## Task data
◇ ◇ ◇ ◇ ◇ ◇ ◇

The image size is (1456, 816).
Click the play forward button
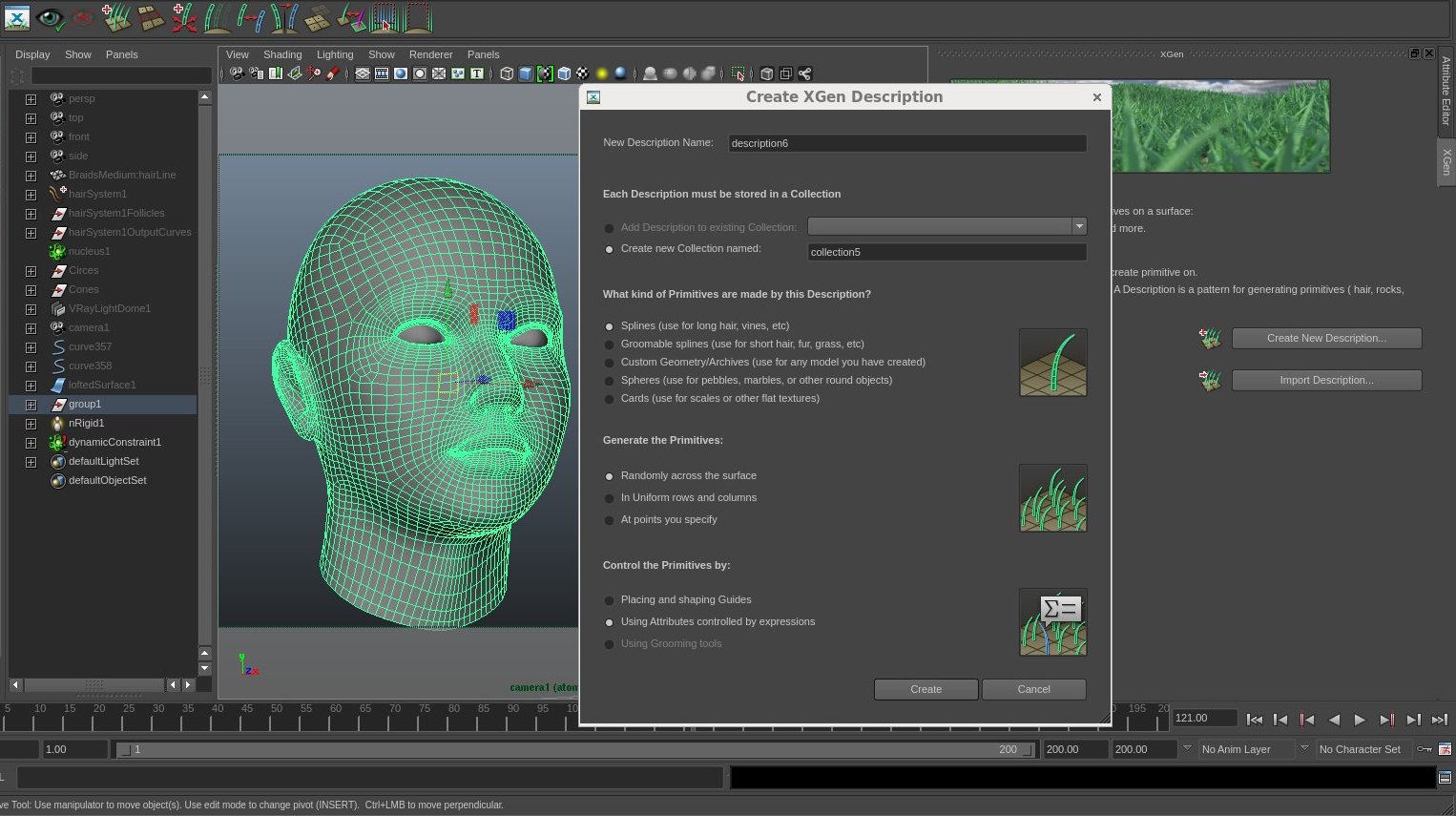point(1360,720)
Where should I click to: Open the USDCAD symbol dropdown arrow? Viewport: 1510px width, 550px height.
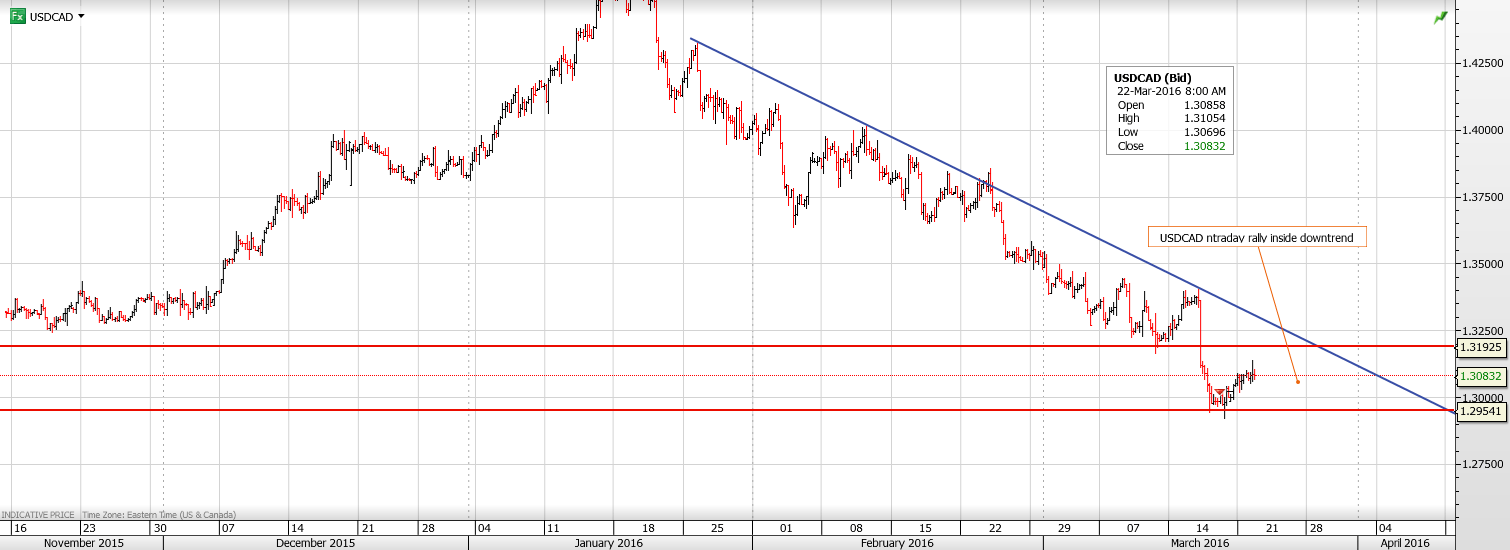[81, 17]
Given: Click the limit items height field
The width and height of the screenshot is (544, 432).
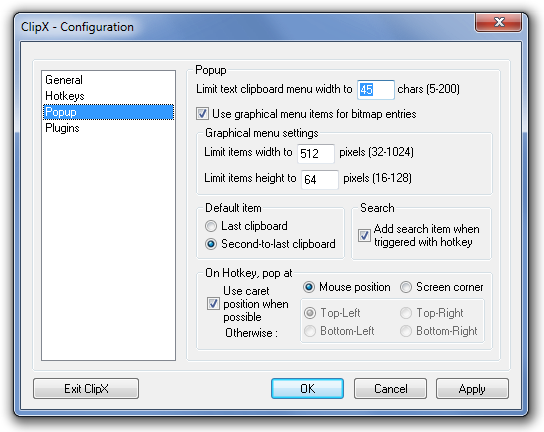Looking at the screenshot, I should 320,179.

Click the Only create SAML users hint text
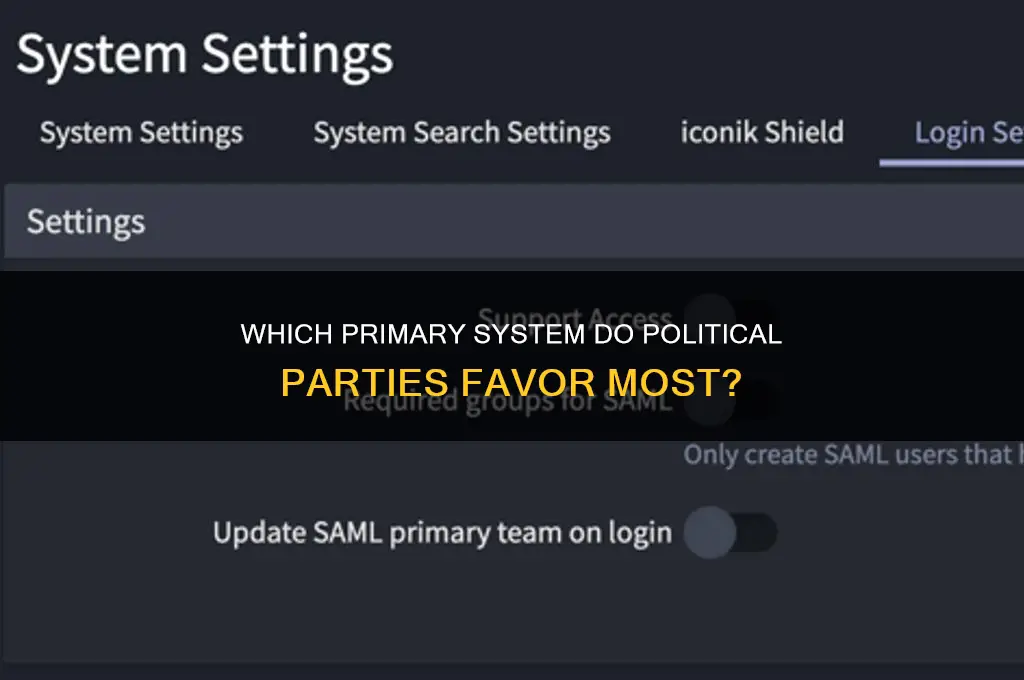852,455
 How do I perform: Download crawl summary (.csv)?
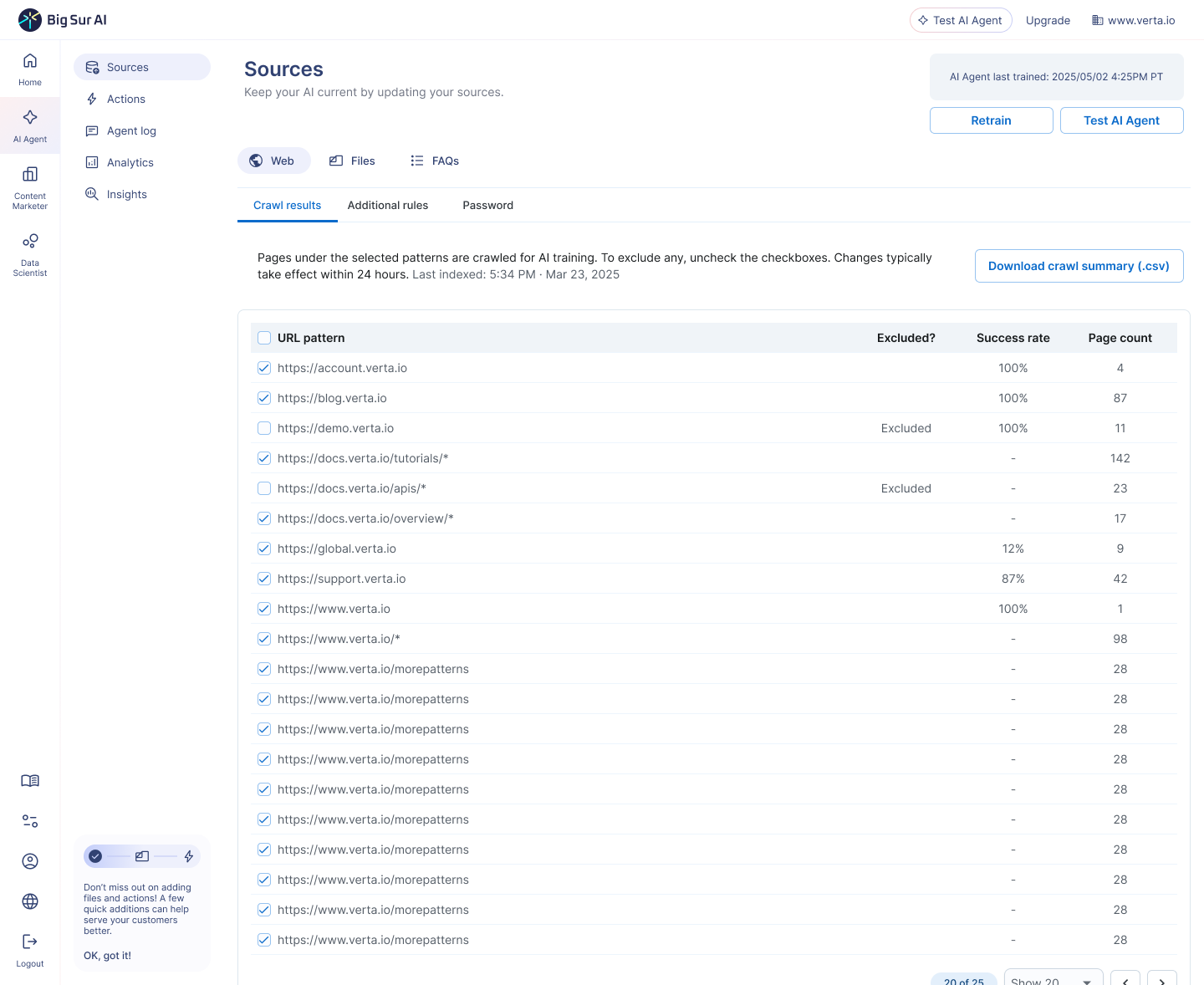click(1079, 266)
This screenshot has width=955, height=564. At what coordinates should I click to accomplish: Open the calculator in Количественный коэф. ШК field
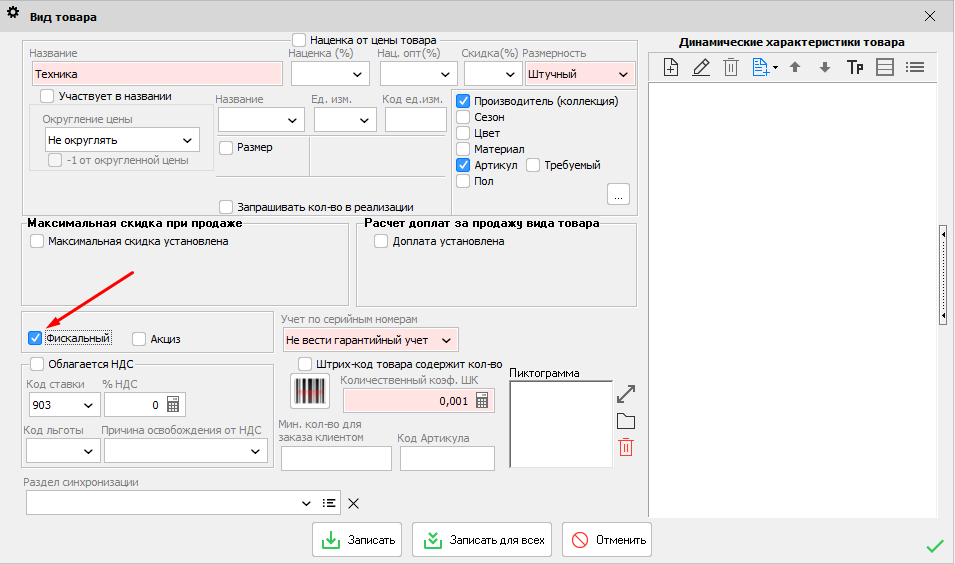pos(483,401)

◇ ◇ ◇ ◇ ◇ ◇ ◇

## Written instruction
Please count the lines in the listing above that contain the string "height" and reply with only that number.

## Answer to the problem
4